WHAT THE TASK REQUIRES: Go through the lines below and tally each one holding "computer". Write only the total.
══ DATA FOR ANALYSIS
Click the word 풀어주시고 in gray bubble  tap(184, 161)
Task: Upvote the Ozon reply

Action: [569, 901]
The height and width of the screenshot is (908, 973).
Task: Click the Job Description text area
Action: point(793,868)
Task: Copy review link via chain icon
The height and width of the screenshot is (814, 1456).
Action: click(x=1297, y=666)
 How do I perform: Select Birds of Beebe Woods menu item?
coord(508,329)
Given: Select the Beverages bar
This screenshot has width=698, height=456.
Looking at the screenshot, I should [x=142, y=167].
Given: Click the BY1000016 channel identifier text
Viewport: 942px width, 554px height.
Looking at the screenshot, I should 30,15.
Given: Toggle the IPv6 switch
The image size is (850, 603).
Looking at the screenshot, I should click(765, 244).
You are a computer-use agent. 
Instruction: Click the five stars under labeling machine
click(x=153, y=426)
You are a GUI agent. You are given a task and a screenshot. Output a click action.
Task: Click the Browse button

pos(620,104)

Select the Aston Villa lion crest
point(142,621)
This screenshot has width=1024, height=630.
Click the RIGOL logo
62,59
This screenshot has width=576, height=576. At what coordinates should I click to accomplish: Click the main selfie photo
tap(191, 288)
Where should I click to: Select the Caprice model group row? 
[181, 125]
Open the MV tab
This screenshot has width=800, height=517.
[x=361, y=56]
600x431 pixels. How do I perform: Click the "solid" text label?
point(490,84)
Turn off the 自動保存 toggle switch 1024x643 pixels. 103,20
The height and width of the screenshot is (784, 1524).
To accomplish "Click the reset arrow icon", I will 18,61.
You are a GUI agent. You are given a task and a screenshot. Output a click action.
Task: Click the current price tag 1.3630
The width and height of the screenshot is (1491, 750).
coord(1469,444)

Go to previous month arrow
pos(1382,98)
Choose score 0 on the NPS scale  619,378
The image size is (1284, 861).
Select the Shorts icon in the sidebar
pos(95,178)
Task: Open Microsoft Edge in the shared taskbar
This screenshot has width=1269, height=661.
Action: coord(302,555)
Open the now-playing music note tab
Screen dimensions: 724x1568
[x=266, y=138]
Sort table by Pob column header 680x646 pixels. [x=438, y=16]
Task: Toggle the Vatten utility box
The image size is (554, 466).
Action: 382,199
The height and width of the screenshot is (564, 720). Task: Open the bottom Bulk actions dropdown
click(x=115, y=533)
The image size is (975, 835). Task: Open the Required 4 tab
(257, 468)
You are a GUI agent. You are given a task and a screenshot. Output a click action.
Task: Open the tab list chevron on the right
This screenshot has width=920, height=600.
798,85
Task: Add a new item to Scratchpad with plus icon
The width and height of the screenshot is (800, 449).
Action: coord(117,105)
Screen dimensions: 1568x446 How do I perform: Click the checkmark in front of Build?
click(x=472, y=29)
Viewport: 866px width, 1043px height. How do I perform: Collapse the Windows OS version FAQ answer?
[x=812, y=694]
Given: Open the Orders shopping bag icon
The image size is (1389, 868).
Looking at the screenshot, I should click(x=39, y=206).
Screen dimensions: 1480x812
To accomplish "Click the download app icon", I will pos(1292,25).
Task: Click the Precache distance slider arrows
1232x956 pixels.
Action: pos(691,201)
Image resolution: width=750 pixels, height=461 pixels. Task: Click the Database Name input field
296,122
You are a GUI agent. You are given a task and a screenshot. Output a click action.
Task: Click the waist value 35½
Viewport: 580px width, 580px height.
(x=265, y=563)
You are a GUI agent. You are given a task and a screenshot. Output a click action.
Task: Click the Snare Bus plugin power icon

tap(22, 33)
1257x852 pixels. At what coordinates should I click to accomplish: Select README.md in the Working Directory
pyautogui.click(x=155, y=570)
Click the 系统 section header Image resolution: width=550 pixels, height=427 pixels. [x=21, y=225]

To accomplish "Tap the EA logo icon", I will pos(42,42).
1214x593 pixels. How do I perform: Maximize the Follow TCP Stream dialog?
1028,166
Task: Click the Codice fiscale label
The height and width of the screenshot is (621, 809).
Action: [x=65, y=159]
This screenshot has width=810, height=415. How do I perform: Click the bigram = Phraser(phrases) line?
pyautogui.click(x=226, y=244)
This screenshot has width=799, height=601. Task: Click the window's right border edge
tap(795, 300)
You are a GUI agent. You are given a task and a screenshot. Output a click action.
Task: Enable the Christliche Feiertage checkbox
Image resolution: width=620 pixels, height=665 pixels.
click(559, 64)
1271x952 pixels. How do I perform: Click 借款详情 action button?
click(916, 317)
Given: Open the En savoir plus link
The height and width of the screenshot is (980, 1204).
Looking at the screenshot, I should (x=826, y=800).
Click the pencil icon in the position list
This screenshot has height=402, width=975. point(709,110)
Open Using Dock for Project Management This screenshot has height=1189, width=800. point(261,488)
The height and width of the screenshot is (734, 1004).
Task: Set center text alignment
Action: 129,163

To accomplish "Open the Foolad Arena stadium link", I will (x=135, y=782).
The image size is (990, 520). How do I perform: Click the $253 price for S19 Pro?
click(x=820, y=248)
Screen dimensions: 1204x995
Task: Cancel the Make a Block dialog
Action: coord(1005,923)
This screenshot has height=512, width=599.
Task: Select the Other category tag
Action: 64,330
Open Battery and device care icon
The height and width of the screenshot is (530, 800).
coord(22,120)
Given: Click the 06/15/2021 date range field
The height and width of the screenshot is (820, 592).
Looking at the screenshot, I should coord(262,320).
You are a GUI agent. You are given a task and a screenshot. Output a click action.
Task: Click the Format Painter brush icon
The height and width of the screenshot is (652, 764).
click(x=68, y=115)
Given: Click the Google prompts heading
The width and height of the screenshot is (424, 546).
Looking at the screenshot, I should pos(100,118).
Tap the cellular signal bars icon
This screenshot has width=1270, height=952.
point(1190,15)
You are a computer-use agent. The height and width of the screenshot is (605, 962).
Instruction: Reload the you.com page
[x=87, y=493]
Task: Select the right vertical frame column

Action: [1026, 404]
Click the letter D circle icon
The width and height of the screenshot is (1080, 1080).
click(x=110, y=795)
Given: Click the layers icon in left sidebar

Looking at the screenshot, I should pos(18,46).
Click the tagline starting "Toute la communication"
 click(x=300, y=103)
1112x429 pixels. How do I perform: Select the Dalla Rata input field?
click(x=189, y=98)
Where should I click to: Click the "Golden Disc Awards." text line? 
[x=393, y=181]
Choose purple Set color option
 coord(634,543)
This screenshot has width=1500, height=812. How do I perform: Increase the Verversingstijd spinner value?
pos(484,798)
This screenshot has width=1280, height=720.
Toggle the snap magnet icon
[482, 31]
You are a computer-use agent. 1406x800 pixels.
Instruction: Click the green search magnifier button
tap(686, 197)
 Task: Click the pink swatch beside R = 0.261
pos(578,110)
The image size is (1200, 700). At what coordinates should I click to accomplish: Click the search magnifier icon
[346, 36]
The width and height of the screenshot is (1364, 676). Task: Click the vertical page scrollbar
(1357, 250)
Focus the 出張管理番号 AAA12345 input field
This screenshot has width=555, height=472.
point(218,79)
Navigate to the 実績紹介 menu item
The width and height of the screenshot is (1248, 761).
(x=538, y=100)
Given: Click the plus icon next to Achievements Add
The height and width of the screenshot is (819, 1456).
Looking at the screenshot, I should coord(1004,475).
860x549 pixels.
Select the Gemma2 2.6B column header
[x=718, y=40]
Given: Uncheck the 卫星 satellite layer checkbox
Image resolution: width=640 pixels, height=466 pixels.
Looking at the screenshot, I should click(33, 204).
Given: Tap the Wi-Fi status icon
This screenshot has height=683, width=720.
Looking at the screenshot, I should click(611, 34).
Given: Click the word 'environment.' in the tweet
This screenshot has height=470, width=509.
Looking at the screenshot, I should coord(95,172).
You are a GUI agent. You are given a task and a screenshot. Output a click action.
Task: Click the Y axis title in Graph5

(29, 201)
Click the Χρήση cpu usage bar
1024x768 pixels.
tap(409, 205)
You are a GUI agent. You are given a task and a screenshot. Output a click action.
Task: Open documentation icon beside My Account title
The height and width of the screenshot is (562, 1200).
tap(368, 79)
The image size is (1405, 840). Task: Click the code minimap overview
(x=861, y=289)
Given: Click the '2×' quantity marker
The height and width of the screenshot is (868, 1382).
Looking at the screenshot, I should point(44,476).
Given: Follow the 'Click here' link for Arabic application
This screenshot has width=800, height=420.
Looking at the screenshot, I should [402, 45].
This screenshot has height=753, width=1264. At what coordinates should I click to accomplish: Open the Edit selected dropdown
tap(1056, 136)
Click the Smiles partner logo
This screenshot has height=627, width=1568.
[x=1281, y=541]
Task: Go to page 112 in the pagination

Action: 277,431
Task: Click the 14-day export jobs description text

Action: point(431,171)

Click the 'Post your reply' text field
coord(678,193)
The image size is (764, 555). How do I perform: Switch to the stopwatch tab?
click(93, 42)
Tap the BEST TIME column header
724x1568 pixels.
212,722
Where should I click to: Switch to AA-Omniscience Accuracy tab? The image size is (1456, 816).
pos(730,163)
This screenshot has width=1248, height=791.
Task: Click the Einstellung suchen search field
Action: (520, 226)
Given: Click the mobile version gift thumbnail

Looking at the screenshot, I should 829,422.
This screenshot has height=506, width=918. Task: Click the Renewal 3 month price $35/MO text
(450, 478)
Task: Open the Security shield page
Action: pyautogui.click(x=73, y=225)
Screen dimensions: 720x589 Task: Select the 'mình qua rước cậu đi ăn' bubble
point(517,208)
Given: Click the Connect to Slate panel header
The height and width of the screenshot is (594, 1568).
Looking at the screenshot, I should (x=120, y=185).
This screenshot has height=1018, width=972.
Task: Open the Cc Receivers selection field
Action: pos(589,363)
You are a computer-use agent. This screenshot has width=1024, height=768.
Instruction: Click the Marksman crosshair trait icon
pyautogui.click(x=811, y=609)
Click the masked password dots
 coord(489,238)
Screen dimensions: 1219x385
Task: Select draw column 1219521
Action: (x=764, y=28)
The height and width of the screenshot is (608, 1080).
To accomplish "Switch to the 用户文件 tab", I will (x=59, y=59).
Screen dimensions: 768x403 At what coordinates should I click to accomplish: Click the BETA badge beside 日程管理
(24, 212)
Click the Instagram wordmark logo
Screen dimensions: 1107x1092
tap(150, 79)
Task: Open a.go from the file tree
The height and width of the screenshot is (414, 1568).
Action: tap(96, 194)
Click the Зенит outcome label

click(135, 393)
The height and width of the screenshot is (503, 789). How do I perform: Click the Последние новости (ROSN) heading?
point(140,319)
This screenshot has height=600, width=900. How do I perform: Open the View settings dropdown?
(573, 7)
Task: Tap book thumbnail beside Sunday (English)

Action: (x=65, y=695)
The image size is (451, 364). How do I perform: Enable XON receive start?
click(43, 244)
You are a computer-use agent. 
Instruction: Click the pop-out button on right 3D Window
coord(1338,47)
════
YOUR SOLUTION: 5